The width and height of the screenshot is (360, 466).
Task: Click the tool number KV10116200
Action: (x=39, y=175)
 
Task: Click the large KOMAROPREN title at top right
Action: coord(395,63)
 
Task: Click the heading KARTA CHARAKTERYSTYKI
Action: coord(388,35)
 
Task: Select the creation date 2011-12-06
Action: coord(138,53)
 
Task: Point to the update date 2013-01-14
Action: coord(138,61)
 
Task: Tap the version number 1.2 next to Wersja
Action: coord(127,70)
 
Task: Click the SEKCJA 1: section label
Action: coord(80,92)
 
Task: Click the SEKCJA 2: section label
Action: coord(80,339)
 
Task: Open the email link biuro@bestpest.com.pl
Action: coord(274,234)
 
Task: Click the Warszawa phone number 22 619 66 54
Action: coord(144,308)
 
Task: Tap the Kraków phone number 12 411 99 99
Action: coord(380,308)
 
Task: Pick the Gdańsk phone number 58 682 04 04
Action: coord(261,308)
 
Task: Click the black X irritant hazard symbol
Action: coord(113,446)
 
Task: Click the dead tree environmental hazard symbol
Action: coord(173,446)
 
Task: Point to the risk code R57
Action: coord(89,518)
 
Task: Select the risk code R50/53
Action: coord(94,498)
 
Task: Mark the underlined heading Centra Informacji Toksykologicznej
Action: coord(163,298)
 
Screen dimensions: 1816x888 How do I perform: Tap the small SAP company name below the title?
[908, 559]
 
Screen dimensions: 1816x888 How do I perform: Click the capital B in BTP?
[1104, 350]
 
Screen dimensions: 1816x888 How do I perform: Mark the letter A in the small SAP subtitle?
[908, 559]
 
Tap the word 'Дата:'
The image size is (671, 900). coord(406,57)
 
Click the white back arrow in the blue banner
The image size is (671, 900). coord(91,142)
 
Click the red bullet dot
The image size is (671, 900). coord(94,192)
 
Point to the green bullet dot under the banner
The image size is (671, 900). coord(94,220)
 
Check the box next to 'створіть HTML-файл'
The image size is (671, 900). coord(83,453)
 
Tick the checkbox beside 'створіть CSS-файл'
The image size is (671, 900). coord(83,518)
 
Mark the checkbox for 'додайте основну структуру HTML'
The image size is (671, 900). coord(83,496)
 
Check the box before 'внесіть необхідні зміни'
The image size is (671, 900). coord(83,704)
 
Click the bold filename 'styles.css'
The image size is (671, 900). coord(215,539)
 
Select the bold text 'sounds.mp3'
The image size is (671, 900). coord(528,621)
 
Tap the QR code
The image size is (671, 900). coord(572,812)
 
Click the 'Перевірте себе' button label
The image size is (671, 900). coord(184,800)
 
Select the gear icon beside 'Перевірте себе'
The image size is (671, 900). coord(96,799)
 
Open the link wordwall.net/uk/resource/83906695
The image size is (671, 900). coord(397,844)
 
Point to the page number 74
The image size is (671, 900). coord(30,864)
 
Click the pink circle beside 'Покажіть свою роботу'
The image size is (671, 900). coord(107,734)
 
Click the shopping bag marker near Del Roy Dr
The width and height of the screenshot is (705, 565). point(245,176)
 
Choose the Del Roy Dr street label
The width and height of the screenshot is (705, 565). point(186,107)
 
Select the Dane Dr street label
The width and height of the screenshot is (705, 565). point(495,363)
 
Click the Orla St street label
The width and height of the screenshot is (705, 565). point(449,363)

________________________________________

WHAT IS BEING ASKED:
Reproduce every entry above word for word, with nothing changed or left out.

ANSWER TO THE TASK:
The width and height of the screenshot is (360, 466).
Task: Click the tool number KV10116200
Action: (x=39, y=175)
 
Task: Click the large KOMAROPREN title at top right
Action: coord(395,63)
 
Task: Click the heading KARTA CHARAKTERYSTYKI
Action: coord(388,35)
 
Task: Select the creation date 2011-12-06
Action: coord(138,53)
 
Task: Point to the update date 2013-01-14
Action: coord(138,61)
 
Task: Tap the version number 1.2 next to Wersja
Action: coord(127,70)
 
Task: Click the SEKCJA 1: section label
Action: coord(80,92)
 
Task: Click the SEKCJA 2: section label
Action: coord(80,339)
 
Task: Open the email link biuro@bestpest.com.pl
Action: coord(274,234)
 
Task: Click the Warszawa phone number 22 619 66 54
Action: coord(144,308)
 
Task: Tap the Kraków phone number 12 411 99 99
Action: coord(380,308)
 
Task: Pick the Gdańsk phone number 58 682 04 04
Action: coord(261,308)
 
Task: Click the black X irritant hazard symbol
Action: coord(113,446)
 
Task: Click the dead tree environmental hazard symbol
Action: coord(173,446)
 
Task: Point to the risk code R57
Action: coord(89,518)
 
Task: Select the risk code R50/53
Action: coord(94,498)
 
Task: Mark the underlined heading Centra Informacji Toksykologicznej
Action: coord(163,298)
 
Screen dimensions: 1816x888 How do I perform: Tap the small SAP company name below the title?
[908, 559]
 
Screen dimensions: 1816x888 How do I perform: Click the capital B in BTP?
[1104, 350]
 
Screen dimensions: 1816x888 How do I perform: Mark the letter A in the small SAP subtitle?
[908, 559]
 
Tap the word 'Дата:'
The image size is (671, 900). coord(406,57)
 
Click the white back arrow in the blue banner
The image size is (671, 900). coord(91,142)
 
Click the red bullet dot
The image size is (671, 900). coord(94,192)
 
Point to the green bullet dot under the banner
The image size is (671, 900). coord(94,220)
 
Check the box next to 'створіть HTML-файл'
The image size is (671, 900). coord(83,453)
 
Tick the checkbox beside 'створіть CSS-файл'
The image size is (671, 900). coord(83,518)
 
Mark the checkbox for 'додайте основну структуру HTML'
The image size is (671, 900). coord(83,496)
 
Check the box before 'внесіть необхідні зміни'
The image size is (671, 900). coord(83,704)
 
Click the bold filename 'styles.css'
The image size is (671, 900). coord(215,539)
 
Select the bold text 'sounds.mp3'
The image size is (671, 900). coord(528,621)
 
Tap the QR code
The image size is (671, 900). coord(572,812)
 
Click the 'Перевірте себе' button label
The image size is (671, 900). coord(184,800)
 
Select the gear icon beside 'Перевірте себе'
The image size is (671, 900). coord(96,799)
 
Open the link wordwall.net/uk/resource/83906695
The image size is (671, 900). coord(397,844)
 
Point to the page number 74
The image size is (671, 900). coord(30,864)
 
Click the pink circle beside 'Покажіть свою роботу'
The image size is (671, 900). coord(107,734)
 
Click the shopping bag marker near Del Roy Dr
The width and height of the screenshot is (705, 565). point(245,176)
 
Choose the Del Roy Dr street label
The width and height of the screenshot is (705, 565). point(186,107)
 
Select the Dane Dr street label
The width and height of the screenshot is (705, 565). point(495,363)
 
Click the Orla St street label
The width and height of the screenshot is (705, 565). point(449,363)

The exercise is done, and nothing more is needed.